↓↓↓

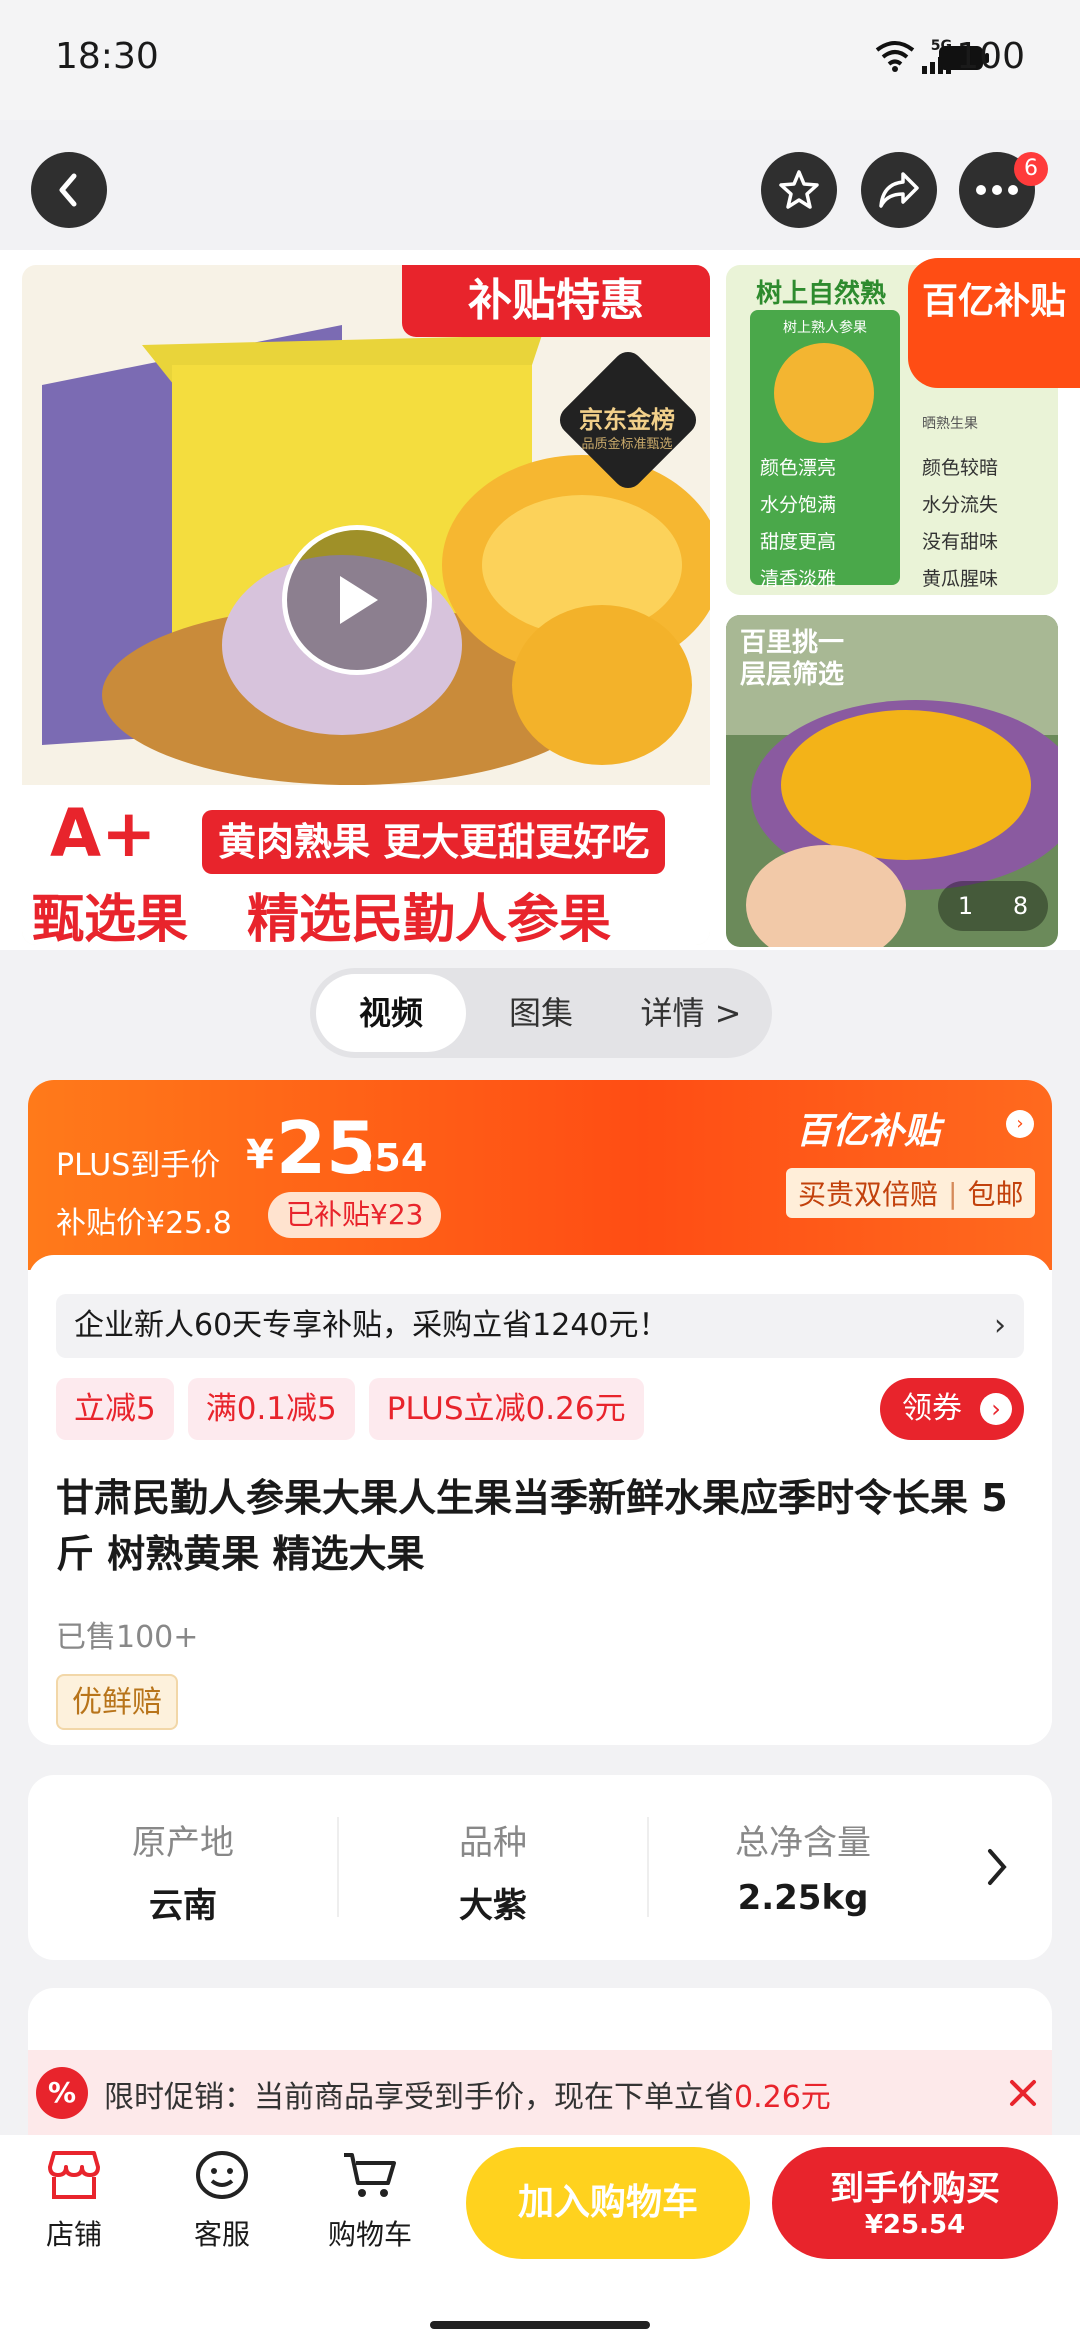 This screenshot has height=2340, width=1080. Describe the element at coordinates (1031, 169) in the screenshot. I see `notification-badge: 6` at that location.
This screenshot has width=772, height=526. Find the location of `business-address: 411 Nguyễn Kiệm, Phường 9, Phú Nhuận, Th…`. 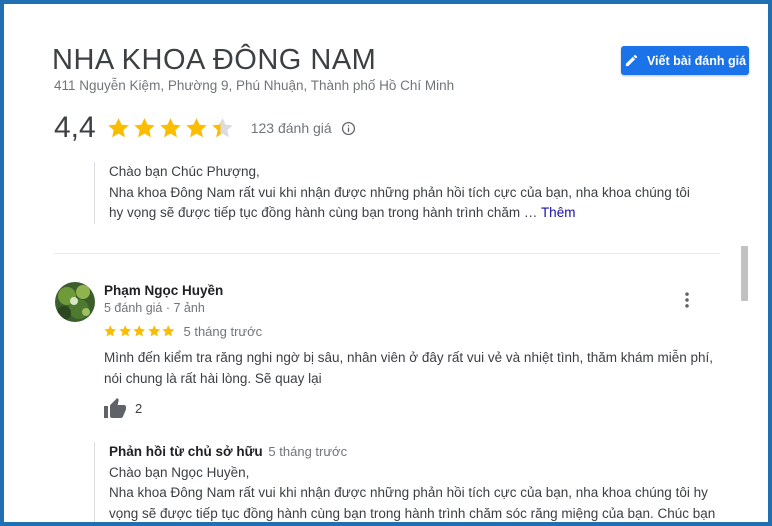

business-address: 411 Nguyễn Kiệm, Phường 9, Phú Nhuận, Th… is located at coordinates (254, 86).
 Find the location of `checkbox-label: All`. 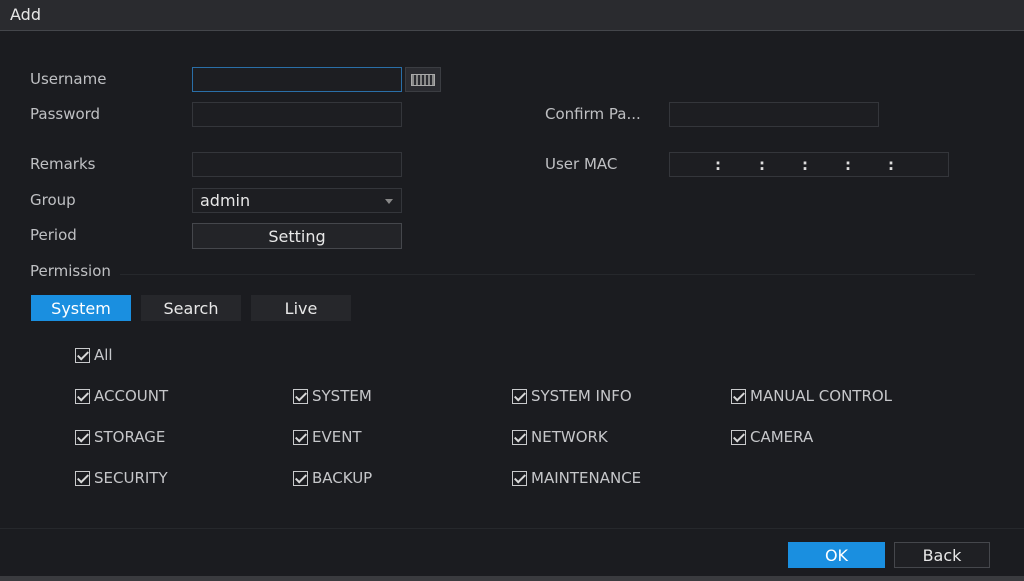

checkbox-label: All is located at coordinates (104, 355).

↑↑↑

Your task >> Copy all the rows above word for word, but leave out the pictures.

Result >>
 This screenshot has height=2340, width=1080. Describe the element at coordinates (1031, 169) in the screenshot. I see `notification-badge: 6` at that location.
This screenshot has width=772, height=526. Find the location of `business-address: 411 Nguyễn Kiệm, Phường 9, Phú Nhuận, Th…`. 

business-address: 411 Nguyễn Kiệm, Phường 9, Phú Nhuận, Th… is located at coordinates (254, 86).
 Find the location of `checkbox-label: All`. 

checkbox-label: All is located at coordinates (104, 355).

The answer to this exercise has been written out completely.